Splash screens and interstitial ads

"The splash screen isn't displayed for long enough." It's something I've heard from clients and companies creating apps but never from the people actually using an app. To be fair I have heard people comment that an app shows a splash screen for so short a period of time it looks like the screen is flickering but that's a separate issue with a separate resolution.

Let's start with some history. Where do splash screens come from?
Many years ago, when computers were much slower than they are now and programs took a long time (relatively) to start up, someone had the idea to have the app display an image as the first stage in its start-up operations to give the impression and reassurance to the person who wants to use the app that it is loading. Over time the use of a static image was enhanced with animation and sometimes progress messages. All this was to reassure the person that the app/computer was doing something and to hide from the user that an app was taking so long to start.

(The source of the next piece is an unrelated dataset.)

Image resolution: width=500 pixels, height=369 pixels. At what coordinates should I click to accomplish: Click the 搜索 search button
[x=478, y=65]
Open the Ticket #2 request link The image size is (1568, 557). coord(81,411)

Lets be clear, there was never a person who said I want an app to take longer to start or have an artificial delay between saying I want to use an app and actually being able to use it.

For many years, on the desktop, more and more apps started using splash screens and they started being displayed for longer as apps got larger and more complex, thereby taking longer to load.
For lack of a better option the splash screen would typically contain an app or company logo. Collectively, we became used to these "adverts" being displayed to us as we started apps. In fact some companies even began including their own adverts on their splash screens.
Over time and as application monetization models evolved, some apps began including full screen, or almost full screen, interstital ads when an app started. These would either be displayed for a fixed period of time or until they were physically dismissed.

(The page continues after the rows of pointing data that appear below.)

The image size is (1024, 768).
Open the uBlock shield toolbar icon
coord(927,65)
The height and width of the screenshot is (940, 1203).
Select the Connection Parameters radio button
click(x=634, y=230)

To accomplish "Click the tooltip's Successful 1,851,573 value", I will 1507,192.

That's all well and good, but what about Windows Phone?
The Windows Phone 7 application templates included a special file in the SplashScreenImage.jpg.

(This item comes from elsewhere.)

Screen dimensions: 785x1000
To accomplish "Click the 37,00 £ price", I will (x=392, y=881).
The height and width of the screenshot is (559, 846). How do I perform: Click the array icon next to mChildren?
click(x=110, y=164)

The default SplashScreenImage.jpg

When an application was launched on the phone the OS would first look for the existence of this file. If found it would be displayed until the first "proper" page in the app was ready to be displayed. This was really useful as WP7 devices were relatively low powered and the application load process wasn't as optimized for speed as it is in WP8.
For the most part, the people developing apps would modify the image and the person launching an app would get a near instant visual response to launching an app. 
Some developers didn't modify the default splash screen image and their apps looked worse because of it.

With Windows Phone 8 a lot of work was done to improve the time it takes for an app to start. The improvements were such that they removed the placeholder image from the project templates. Partly as a way to highlight the improvement in start-up time and partly as a way to encourage the people creating apps to think about optimising the application start up experience with regards to what they're doing that impacts start up time too.

All this leaves us in a situation where a Windows Phone (8) app shouldn't need a splash screen. Apps should be developed to start quickly and get into a state where they are usable as quickly as possible.

However, many PMs, clients, marketing folk, etc. still have an expectation from history and the desktop regarding splash screens. They can think they're a necessity or something that should be included in every app. Then, when they are included we end up with feedback like the opening quote above.
Based on external and historical expectations, the requirement is added that the splash screen be displayed for a minimum length of time.
Depending on the ultimate owner of the app they may argue for the inclusion of an extended splash screen display duration (so it behaves like an interstitial ad) and you as a developer cannot persuade for an alternative. In that case so be it. For some people or companies the need to have a logo displayed to the person using your app is something they can't be persuaded against.

However as a developer interested in producing the best apps you are better able to do your job if you can explain why this may be a bad idea.

Let's return again to consider the person using the app. When they launch the app they're doing so because they want to use the app, not look at a logo. They've already probably just seen the logo anyway as it's on the tile, app icon or tile used to launch the app. I'd also assume that the person knowingly installed and launched the app and are aware of what it is and what it does.

If the person/company responsible is insecure about how the branding is reflected in the app then there are better and more appropriate things that can be done than just force the user to stare at a logo when they want to be doing something else.

Just because things have been done one way in the past isn't always a good reason for doing them now. Especially when the reasons for doing them the old way no longer apply.

Think before you add a splash screen to your app.
Think REALLY carefully before adding an interstitial splash screen or other artificial delay to application start up.